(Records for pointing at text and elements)
>> start
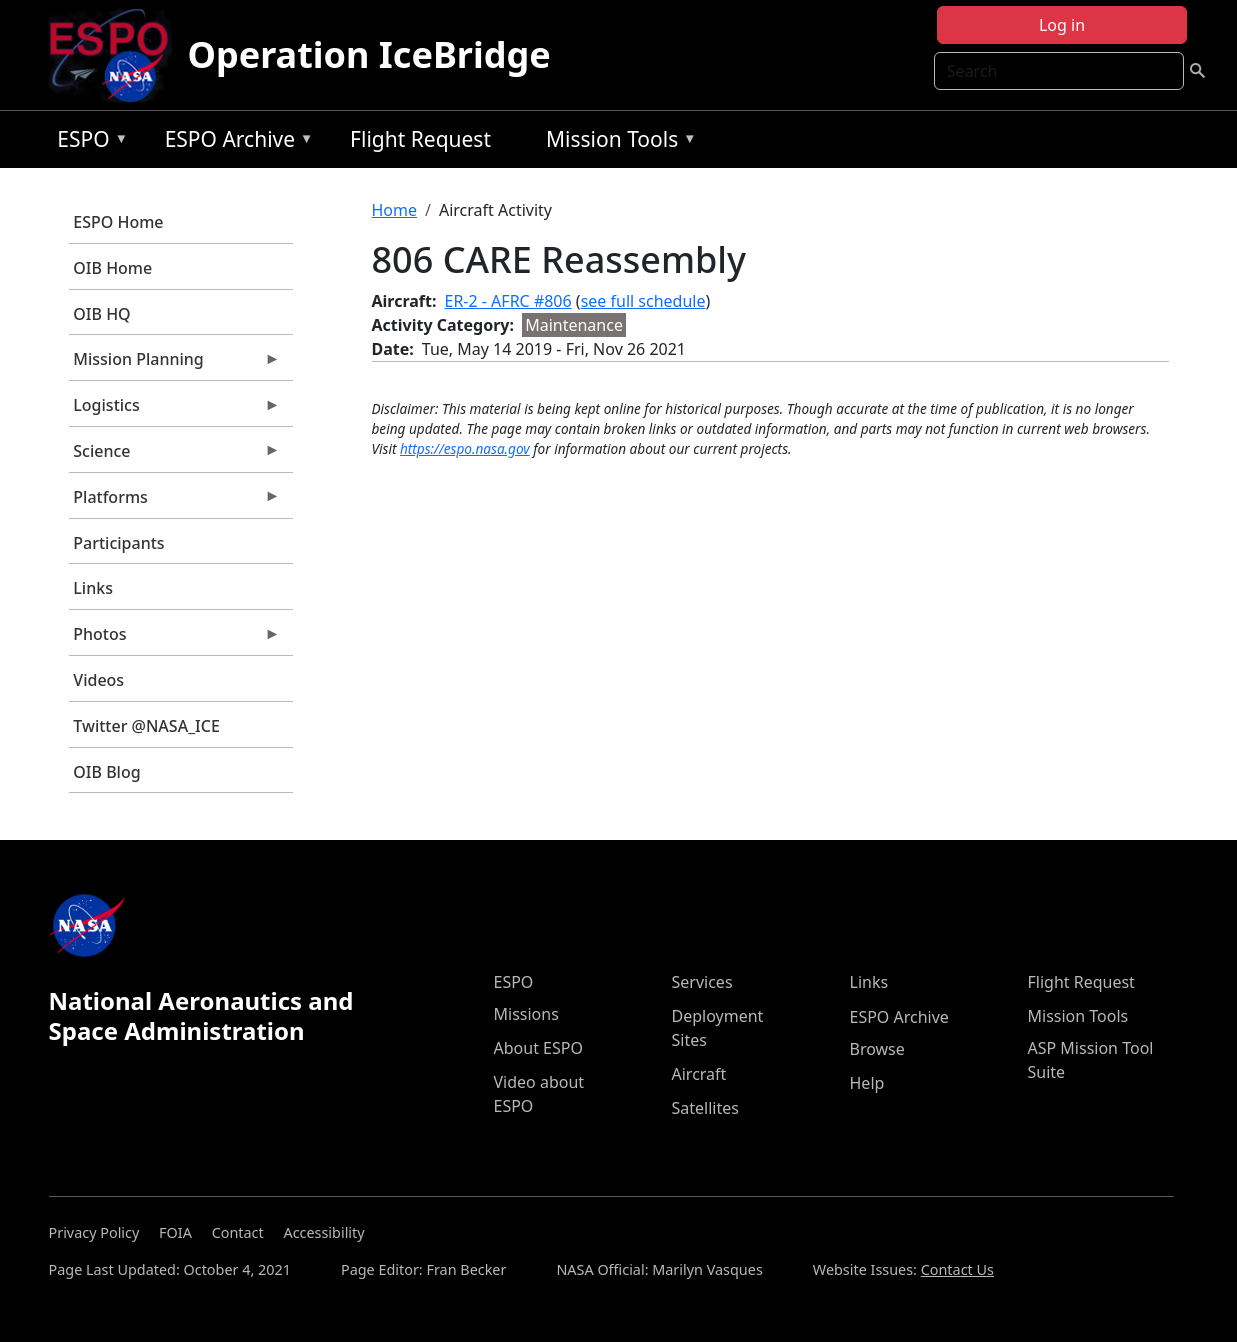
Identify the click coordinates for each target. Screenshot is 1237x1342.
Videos (98, 680)
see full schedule (643, 301)
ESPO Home (118, 222)
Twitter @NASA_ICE (146, 726)
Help (867, 1083)
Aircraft (699, 1074)
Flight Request (420, 139)
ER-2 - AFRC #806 (508, 301)
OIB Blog (106, 772)
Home (395, 210)
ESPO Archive (234, 142)
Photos (175, 639)
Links (93, 588)
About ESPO (538, 1048)
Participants (118, 543)
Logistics (175, 410)
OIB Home (112, 268)
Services (702, 982)
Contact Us (957, 1269)
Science (175, 456)
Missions (526, 1014)
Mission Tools (616, 142)
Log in (1062, 25)
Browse (877, 1049)
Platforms (175, 502)
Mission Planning (175, 364)
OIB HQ (101, 314)
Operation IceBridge (369, 54)
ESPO (87, 142)
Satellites (705, 1108)
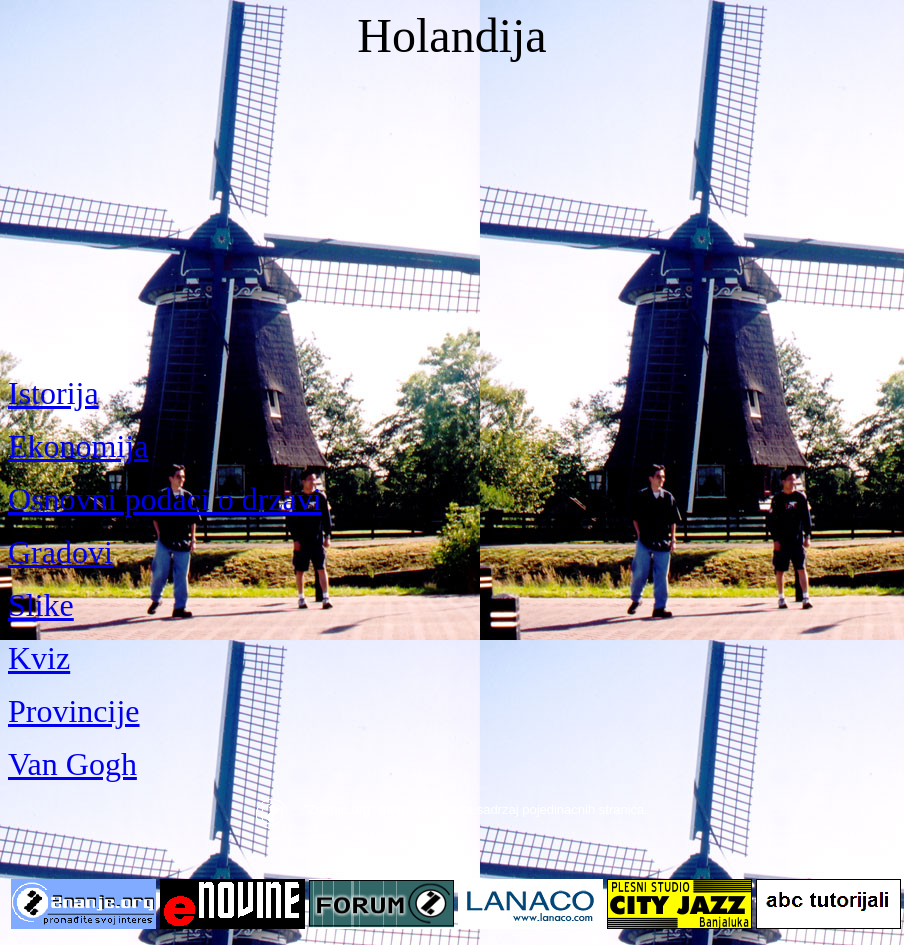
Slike (41, 605)
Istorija (53, 393)
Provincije (74, 711)
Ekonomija (78, 446)
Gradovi (60, 552)
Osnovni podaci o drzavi (165, 499)
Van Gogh (72, 764)
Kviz (39, 658)
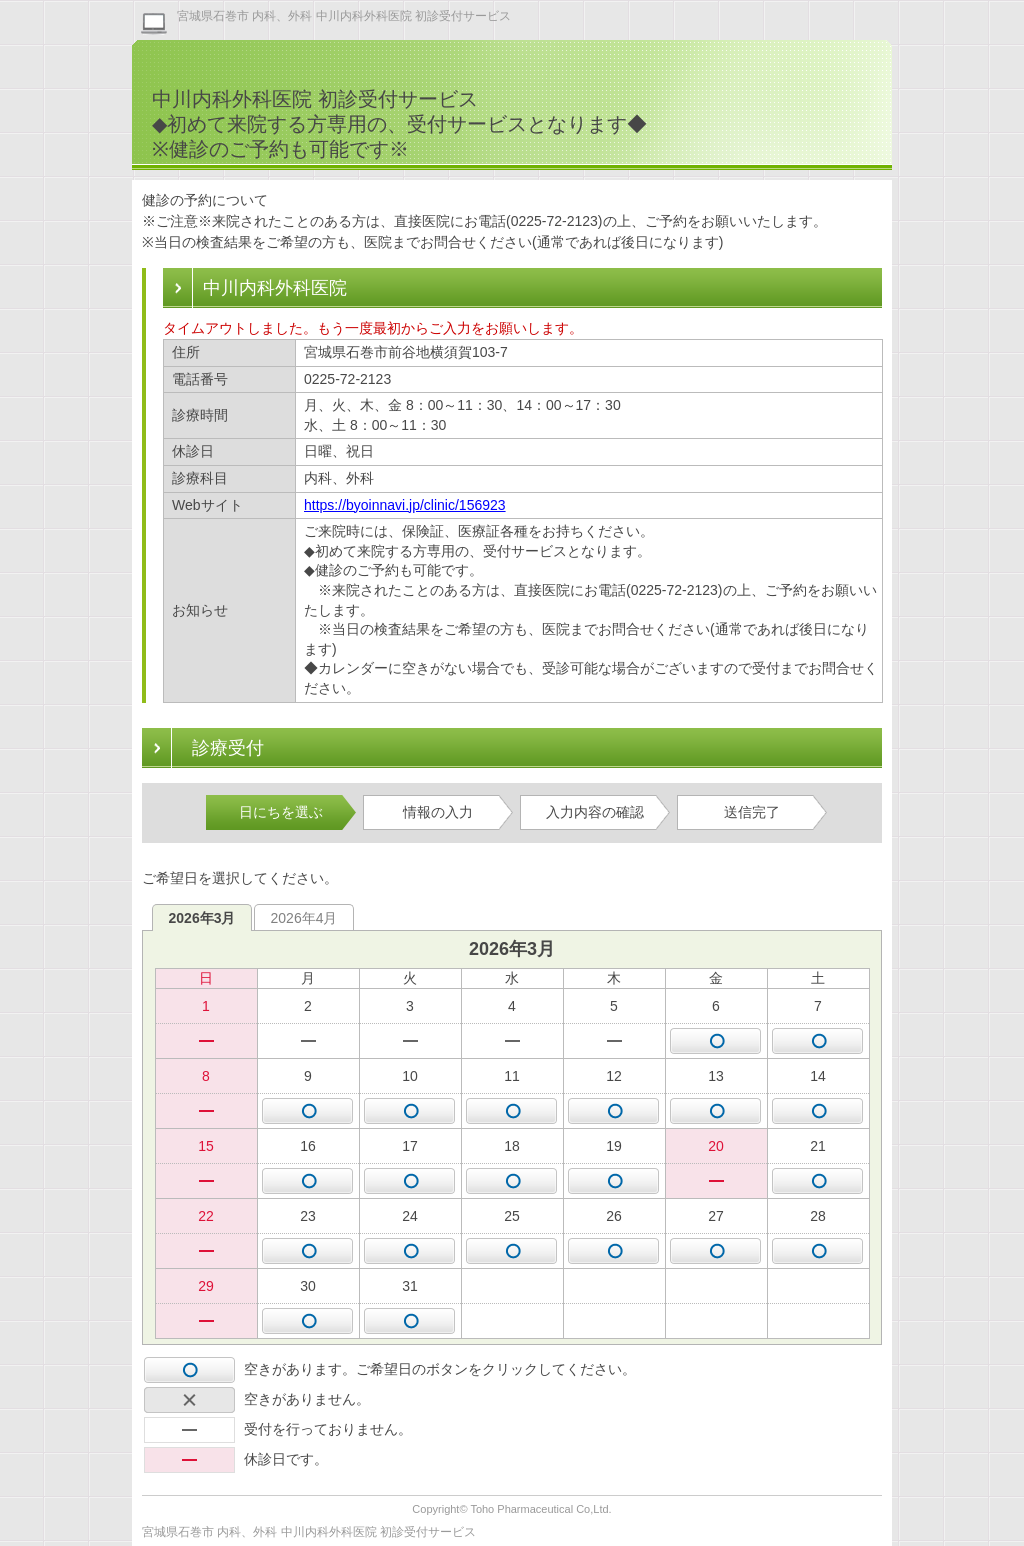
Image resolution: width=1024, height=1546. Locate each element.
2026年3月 (202, 918)
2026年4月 (304, 918)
>> end
DIRECTIONS FOR THIS TASK:
Format the records, starting at the line that contains "Science (175, 456)" and running through their end, as a Markdown table with the columns Row and Entry. Number each line in Row, skip blank lines, and leave the pictures out.

EXERCISE ANSWER:
| Row | Entry |
|---|---|
| 1 | Science (175, 456) |
| 2 | Missions (526, 1014) |
| 3 | Mission Tools (616, 142) |
| 4 | Log in (1062, 25) |
| 5 | Browse (877, 1049) |
| 6 | Platforms (175, 502) |
| 7 | Mission Planning (175, 364) |
| 8 | OIB HQ (101, 314) |
| 9 | Operation IceBridge (369, 54) |
| 10 | ESPO (87, 142) |
| 11 | Satellites (705, 1108) |
| 12 | Slike (41, 605) |
| 13 | Istorija (53, 393) |
| 14 | Provincije (74, 711) |
| 15 | Ekonomija (78, 446) |
| 16 | Gradovi (60, 552) |
| 17 | Osnovni podaci o drzavi (165, 499) |
| 18 | Van Gogh (72, 764) |
| 19 | Kviz (39, 658) |
| 20 | Image resolution: width=1024, height=1546. Locate each element. |
| 21 | 2026年3月 (202, 918) |
| 22 | 2026年4月 (304, 918) |